Overall, the goal is to protect citizens’ fundamental rights, while at the same time promoting innovation and EU leadership in the field. Given the severity and scale of the risks involved — including hefty fines for noncompliance with the Act — decisions on the use of AI should be made at highest level within the organisation.

The strictest provisions of the law will come into force in the autumn of 2024, followed by a gradual implementation to full compliance by 2026. Once the regulation is approved, no further national legislation is needed, and the new rules will apply across all EU countries.

Clear labels and informed decisions
Instead of treating all AI the same, the law differentiates its use based on potential harm. If an AI system poses a high risk, it has stricter rules and quicker implementation. If it’s less risky, the rules are more relaxed.

What, then, should retailers consider when it comes to the new legislation? We asked Arba Kokalari (M), Swedish representative in the EU parliament, working with tech laws and AI regulation.

– In general, it’s important to understand that if you’re using AI in your products, you need to be transparent, and inform customers and employees that you’re using AI. Also, make sure to conduct thorough risk assessments when it comes to the law’s stricter risk categories, Kokalari says.

Any AI-generated content will need clear labels, including ads, e-mails, and websites, to help customers make informed decisions.

– Retailers need to carefully consider their recommendations – from product suggestions to personalized offers – and be transparent about whether the suggestions were based on human expertise or AI algorithms, says Caroline Thorén.

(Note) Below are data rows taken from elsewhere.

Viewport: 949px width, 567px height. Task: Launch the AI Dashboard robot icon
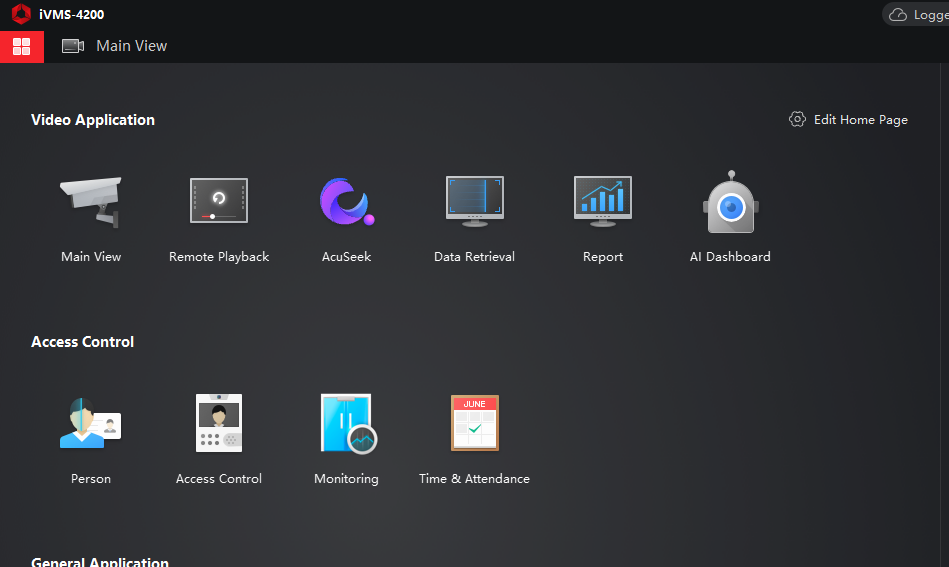(730, 204)
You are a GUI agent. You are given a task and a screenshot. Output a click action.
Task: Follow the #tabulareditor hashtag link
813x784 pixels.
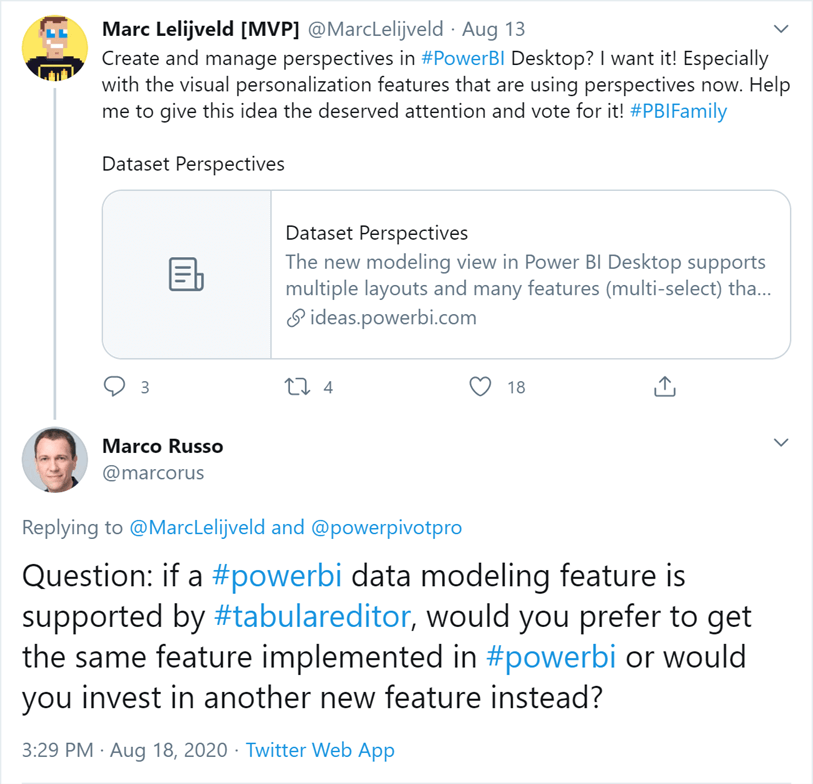pyautogui.click(x=313, y=617)
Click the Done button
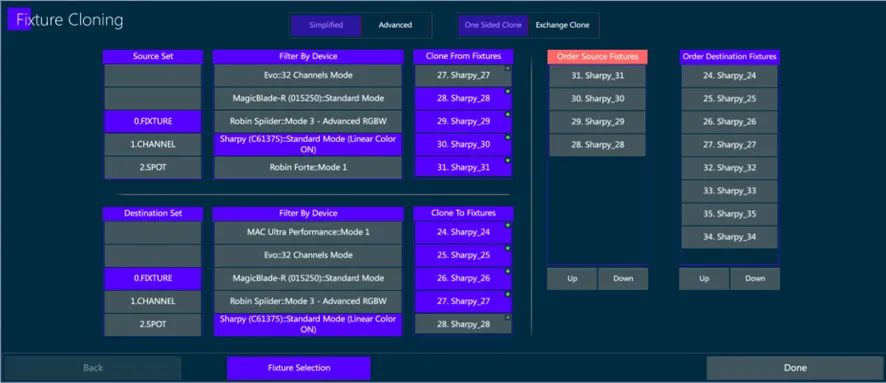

Balancing risks and opportunities
The law sets requirements for AI systems related to potential risks and impact. A key limitation is the use of facial recognition, emotion recognition, profiling, and manipulation of human vulnerabilities. While there are some exceptions for law enforcement authorities, there are also clear restrictions.

Employment falls in the high-risk category, so employers need to be extra careful when using AI technology for hiring decisions. There will be strict rules to follow, including how to sort CVs and evaluate employee performance.

– Overall, you need to consider how to use AI in your business, and really have a strategy going forward, says Caroline Thorén.

AI Risk Levels: From Unacceptable to Minimal
The law outlines four risk levels, with the highest level, “Unacceptable”, prohibiting certain AI applications entirely.

Overall, the law balances fundamental rights protection with innovation and EU leadership in AI. To secure compliance, collaboration with technology providers will be essential. As AI becomes integral to industry practices, brands will need to team up with AI developers who focus on ethical data sourcing, transparent algorithms, and responsible practices – paving the way for broader discussions and best practices across the industry.

The EU Parliament believes that the AI Act will help guide responsible tech development. Businesses can use it as a framework for creating reliable AI tools, focusing on transparent communication about data usage and consumer consent. Although this law only applies to the EU, it might set a global standard for brands and retailers, similar to the GDPR.